Reproduce the items from the line that contains "Check the Solar Radiation option" through the end of the items, replacing "Viewport" with "Window" everywhere in those lines and changing nothing else.
----- RECORDS FOR THIS EXERCISE -----
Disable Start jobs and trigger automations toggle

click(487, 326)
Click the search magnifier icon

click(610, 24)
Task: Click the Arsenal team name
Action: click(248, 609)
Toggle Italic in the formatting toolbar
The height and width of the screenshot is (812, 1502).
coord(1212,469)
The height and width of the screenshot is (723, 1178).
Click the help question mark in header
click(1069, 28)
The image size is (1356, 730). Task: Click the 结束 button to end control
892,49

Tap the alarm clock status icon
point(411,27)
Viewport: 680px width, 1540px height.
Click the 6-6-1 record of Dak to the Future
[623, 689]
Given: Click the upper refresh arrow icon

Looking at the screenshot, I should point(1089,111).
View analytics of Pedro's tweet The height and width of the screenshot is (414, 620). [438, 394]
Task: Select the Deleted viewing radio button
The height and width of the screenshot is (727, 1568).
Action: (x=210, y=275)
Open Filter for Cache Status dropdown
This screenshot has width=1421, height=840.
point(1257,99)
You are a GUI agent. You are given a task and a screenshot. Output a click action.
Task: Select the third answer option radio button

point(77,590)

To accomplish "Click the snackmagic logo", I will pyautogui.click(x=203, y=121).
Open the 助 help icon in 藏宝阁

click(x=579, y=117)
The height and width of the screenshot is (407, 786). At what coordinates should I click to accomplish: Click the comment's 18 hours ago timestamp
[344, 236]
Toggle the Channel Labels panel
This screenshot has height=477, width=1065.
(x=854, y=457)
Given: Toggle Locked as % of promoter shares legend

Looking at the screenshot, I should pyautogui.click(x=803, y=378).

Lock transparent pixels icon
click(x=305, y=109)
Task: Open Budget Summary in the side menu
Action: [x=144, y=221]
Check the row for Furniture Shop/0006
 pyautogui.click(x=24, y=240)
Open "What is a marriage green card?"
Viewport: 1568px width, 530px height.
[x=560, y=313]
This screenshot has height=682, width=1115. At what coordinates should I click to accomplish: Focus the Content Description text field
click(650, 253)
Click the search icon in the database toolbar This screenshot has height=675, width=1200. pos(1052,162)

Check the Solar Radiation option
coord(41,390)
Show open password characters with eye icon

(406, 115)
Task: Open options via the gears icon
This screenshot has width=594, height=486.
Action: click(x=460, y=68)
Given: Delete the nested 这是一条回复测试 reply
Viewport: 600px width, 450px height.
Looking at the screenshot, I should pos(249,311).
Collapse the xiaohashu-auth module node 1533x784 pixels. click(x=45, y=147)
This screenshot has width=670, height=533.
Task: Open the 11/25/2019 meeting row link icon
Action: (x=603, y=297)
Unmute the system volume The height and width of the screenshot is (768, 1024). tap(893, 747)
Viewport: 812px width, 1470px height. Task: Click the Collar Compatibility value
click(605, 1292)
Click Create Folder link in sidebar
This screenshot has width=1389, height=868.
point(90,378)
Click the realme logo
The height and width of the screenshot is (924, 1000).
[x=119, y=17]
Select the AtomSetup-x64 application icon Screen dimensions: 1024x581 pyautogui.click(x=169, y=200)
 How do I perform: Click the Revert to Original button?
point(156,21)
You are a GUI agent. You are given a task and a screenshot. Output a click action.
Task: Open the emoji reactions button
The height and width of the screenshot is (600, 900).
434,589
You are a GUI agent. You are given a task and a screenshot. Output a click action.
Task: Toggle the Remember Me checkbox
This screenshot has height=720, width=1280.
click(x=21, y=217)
-----
RESULT |
Check the Solar Radiation option
coord(41,390)
Show open password characters with eye icon

(406, 115)
Task: Open options via the gears icon
This screenshot has width=594, height=486.
Action: click(x=460, y=68)
Given: Delete the nested 这是一条回复测试 reply
Window: 600px width, 450px height.
Looking at the screenshot, I should pos(249,311).
Collapse the xiaohashu-auth module node 1533x784 pixels. click(x=45, y=147)
This screenshot has width=670, height=533.
Task: Open the 11/25/2019 meeting row link icon
Action: (x=603, y=297)
Unmute the system volume The height and width of the screenshot is (768, 1024). tap(893, 747)
Window: 812px width, 1470px height. Task: Click the Collar Compatibility value
click(605, 1292)
Click Create Folder link in sidebar
This screenshot has width=1389, height=868.
point(90,378)
Click the realme logo
The height and width of the screenshot is (924, 1000).
[x=119, y=17]
Select the AtomSetup-x64 application icon Screen dimensions: 1024x581 pyautogui.click(x=169, y=200)
 How do I perform: Click the Revert to Original button?
point(156,21)
You are a GUI agent. You are given a task and a screenshot. Output a click action.
Task: Open the emoji reactions button
The height and width of the screenshot is (600, 900).
434,589
You are a GUI agent. You are given a task and a screenshot. Output a click action.
Task: Toggle the Remember Me checkbox
This screenshot has height=720, width=1280.
click(x=21, y=217)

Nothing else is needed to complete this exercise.